Społeczne zaangażowanie (pokazanie życia średniej i niższej warstwy społecznej jako uwarunkowanego trudnymi okolicznościami) oraz realizacyjne rozwiązania (wykorzystanie naturalnych scenerii i nieprofesjonalnych aktorów) sprawiają, że „Lekcja” bliska jest neorealistycznym obrazom z lat 40. i 50. Film ten przypomina też dramatyczną przypowieść o walce jednostki z przeciwnościami, którym stale towarzyszą wątpliwości natury moralnej. Przeciwności te, niczym w filmach braci Dardenne, stale narastają, a na drodze bohaterki pojawiają się kolejne nieprzekraczalne bariery. Z każdym dniem napięcie rośnie, a czas na realizację celu nieubłaganie się kurczy (tak jak w „Dwóch dniach i jednej nocy” belgijskich twórców). Z każdym dniem wzrasta również wewnętrzny niepokój bohaterki, a determinacja popycha ją do podejmowania kroków, które z  początku – ze względu na prywatne przekonania – całkowicie wykluczała, takie jak uderzająca w jej poczucie dumy decyzja o poproszeniu o pożyczkę ojca, z którym od lat jest skonfliktowana. Każdy kolejny dzień przesuwa granice skrupułów Nadieżdy.

„Lekcja” pokazuje, jak trudna sytuacja ekonomiczna może doprowadzić do zachwiania zasad etycznych. Kwestia ta w ostatnich latach niejednokrotnie powracała w kinie Europy Środkowo-Wschodniej. Będąca grecko-bułgarską koprodukcją „Lekcja”, choć dalece odchodzi od ekstremów greckiej nowej fali („Kieł”, „Alpy” Giorgiosa Lanthimosa), przywołuje temat bezwzględnego kryzysu i poszukiwań nietuzinkowych rozwiązań na miarę trudnych czasów – czasów braku pieniędzy, bo to o nie w istocie się rozchodzi.

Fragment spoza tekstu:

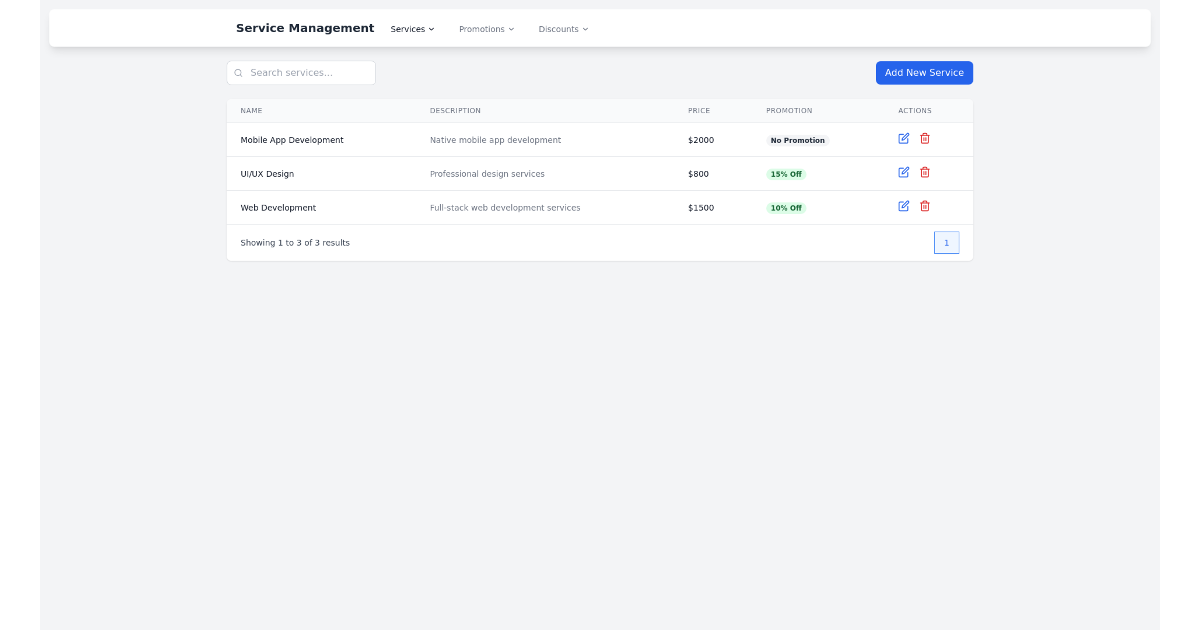Viewport: 1200px width, 630px height.
Task: Click the 10% Off badge on Web Development
Action: [x=786, y=207]
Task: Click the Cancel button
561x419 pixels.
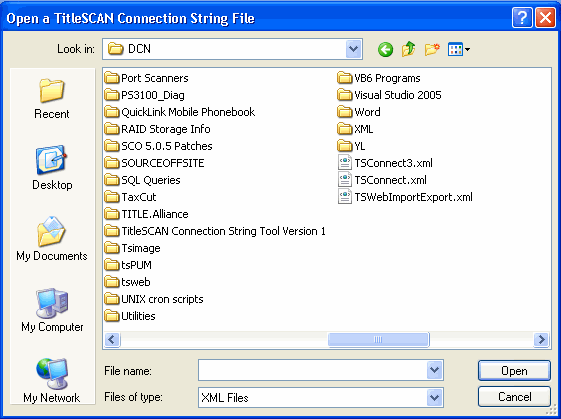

W sytuacji kryzysu symboliczny potencjał kina o kryzysie nabiera dodatkowych wartości. Podczas 30. Warszawskiego Festiwalu Filmowego „Lekcję” uhonorowano w Konkursie 1-2 dla pierwszych i drugich dzieł główną nagrodą, ex aequo ze szwedzką produkcją „Jak powstrzymać ślub” Drazena Kuljanina. Przed kilkoma tygodniami zaś film pokazywany był w Karlowych Warach w sekcji Variety Critics’ Choice, będącej jedną z najpopularniejszych odsłon tego festiwalu. Dziesięciu reżyserów z całej Europy prezentuje w niej filmy wyselekcjonowane przez krytyków amerykańskiego magazynu „Variety”. Obrazy te, nawet jeśli nie są doskonałe, posiadają własny charakter. Z tej perspektywy prosta, mająca niemal dydaktyczne cele „Lekcja” wypada blado. Zdaje się nie przystawać do kontrowersyjnego i nieodartego z drastycznych scen klaustrofobicznego thrillera psychologicznego „Goodnight Mommy” Veroniki  Franz (żony Urlicha Seidla) czy na poły surrealistycznego „Vincenta” Thomasa Salvadora o nietypowym superbohaterze.

Cele działań Nadzieżdy wobec rabusia są jasne. Misją bohaterki jest uczyć, a nade wszystko wychowywać. Proste założenie, proste przesłanie. Główny zarzut wobec „Lekcji” mógłby dotyczyć tworzenia konfliktów w miejscach dokładnie wyznaczonych przez podręczniki dramaturgii. Niektóre z pojawiających się na ścieżce Nadieżdy przeszkód zdają się dziełem kalkulacji, w której scenarzyści nie ustrzegli się niewiarygodnych przypadków. Opowieść obliczona jest na to, by jasno przedstawić absurdalność działań tych, których zadaniem jest wychowywać. Pozostaje pytanie: jaką dydaktyczną wartość ma ta „Lekcja”?
„Lekcja” („Urok”). Scenariusz i reżyseria: Kristina Grozeva, Petar Valchanov. Obsada: Margita Gosheva, Ivan Bernev i in. Gatunek: dramat. Produkcja: Grecja / Bułgaria 2014, 105 min.